What Section 80G is
Section 80G of the Income Tax Act, 1961 gives a tax deduction to donors who contribute money to approved charitable institutions, funds, and trusts. The deduction is available only if the institution holds a valid 80G registration certificate from the Income Tax Department. Without an 80G registration, your receipt is worth nothing for the donor's tax claim, it's just a record of goodwill.
50% vs 100% deduction, pick the right one
80G has four deduction categories, each corresponding to a specific 80G subsection. The NGO's registration certificate specifies which category applies:
- 100% without limit, PM Relief Fund, National Defence Fund, CM Relief Funds, specific government bodies
- 100% with limit (10% of adjusted gross total income), specific approved institutions including PSUs
- 50% without limit, PM Drought Relief Fund, Jawaharlal Nehru Memorial Fund, etc.
- 50% with limit (10% of AGI), most charitable NGOs fall here, orphanages, homeless shelters, medical trusts, cultural societies
Your 80G certificate states the exact category. Copying that text onto the receipt saves the donor confusion when filing their return.
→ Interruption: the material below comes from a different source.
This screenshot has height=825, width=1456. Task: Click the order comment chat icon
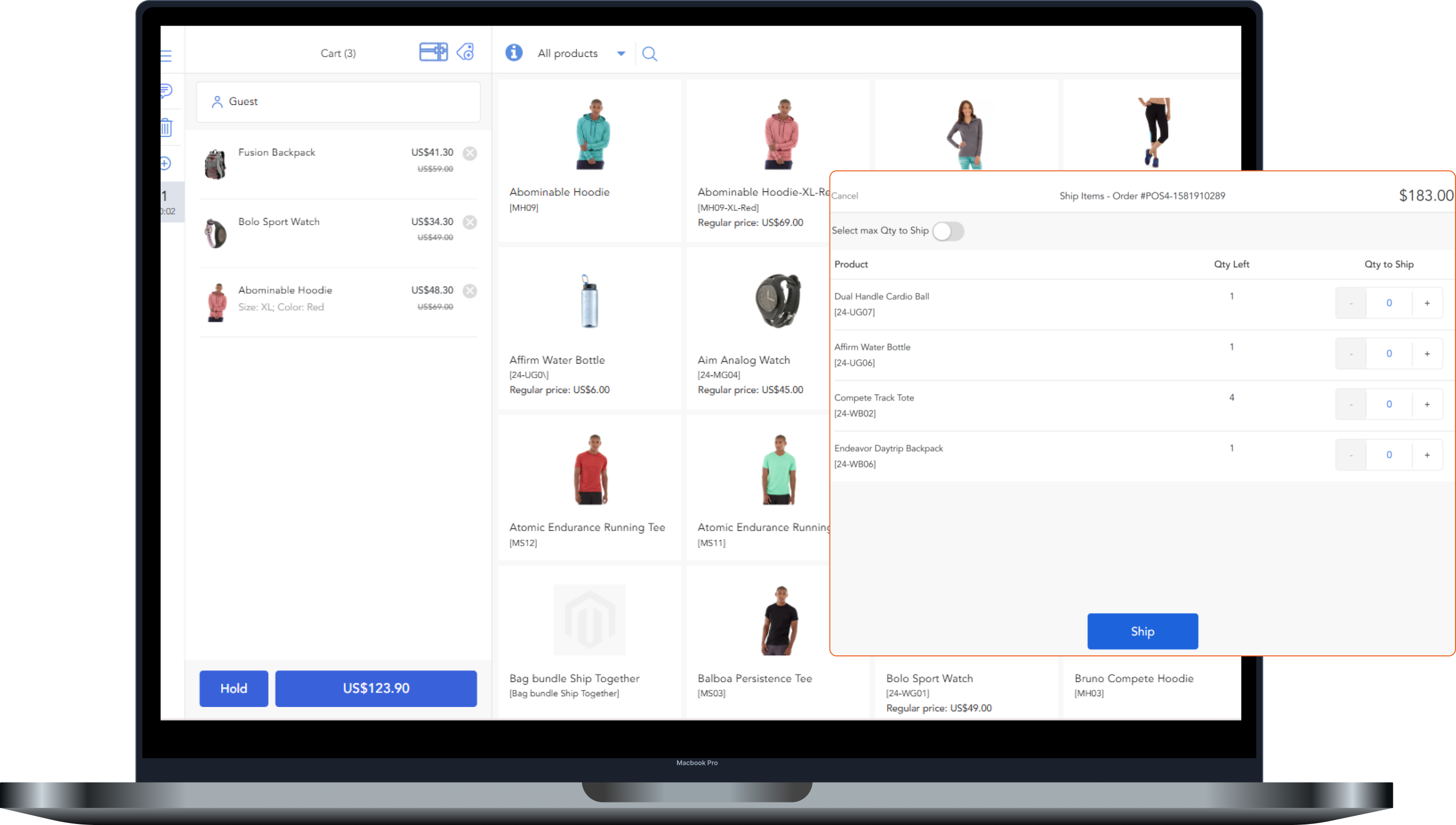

Cash donations, the ₹2,000 rule
Per the Finance Act 2017 amendment to Section 80G(5D), cash donations above ₹2,000 do not qualify for any 80G deduction. Any cash donation to an 80G-approved trust above ₹2,000 is wasted from a tax-benefit perspective, the donor should use cheque, bank transfer, UPI, or card instead. Our generator flags this when cash mode is selected above the threshold.
Donor PAN, the ₹10,000 rule
Under current rules, any donation above ₹10,000 requires the donor's PAN on the receipt. The NGO uses this PAN when filing its annual Form 10BE (see next section). Without the PAN, the donor cannot claim the deduction, and the NGO risks compliance issues.
Form 10BD and Form 10BE, the compliance chain
From FY 2021-22, the documentation chain for 80G donations involves two linked forms:
- Form 10BD, filed by the NGO with the Income Tax Department, listing every donor (name, PAN, address, amount, payment mode) for the financial year. Filing deadline: 31 May following the FY (e.g. FY 2025-26 donations → Form 10BD due 31 May 2026).
- Form 10BE, automatically generated certificate the NGO downloads from the e-filing portal once Form 10BD is filed, then issues to each donor. Form 10BE includes the NGO's PAN and 80G registration number, the donor's name and PAN, and the donation amount.
The donor uses Form 10BE when claiming the deduction in their annual ITR, not the 80G receipt alone. The Income Tax Department cross-checks Form 10BE against the NGO's Form 10BD filing, so any mismatch (wrong PAN, wrong amount) holds the deduction. The 80G receipt you issue at the time of donation is the working document; Form 10BE is the post-filing certificate that closes the chain.
What the receipt must contain
- NGO name, address, PAN, and registered office
- 80G registration number and category (50% or 100%, with or without limit)
- Donor's full name and address
- Donor's PAN (mandatory above ₹10,000)
- Amount in numbers and words
- Date of donation (for Form 10BE matching)
- Mode of donation, cheque number, bank reference, UPI ID, or card last 4
- Purpose of donation (optional but recommended)
- Serial number unique to the NGO's financial year
- Authorised signatory, trustee, secretary, or treasurer with name and designation
Common mistakes
- Quoting the wrong 80G category. 50% vs 100% is specific to your NGO's certificate, not a choice.
- Accepting cash above ₹2,000 without warning the donor. The donation doesn't qualify for 80G, donors will come back asking why.
- Missing PAN for ₹10,001+ donations. Form 10BE filing fails if PAN is missing.
- Skipping Form 10BE filing. Mandatory for every NGO with 80G since FY 2021-22.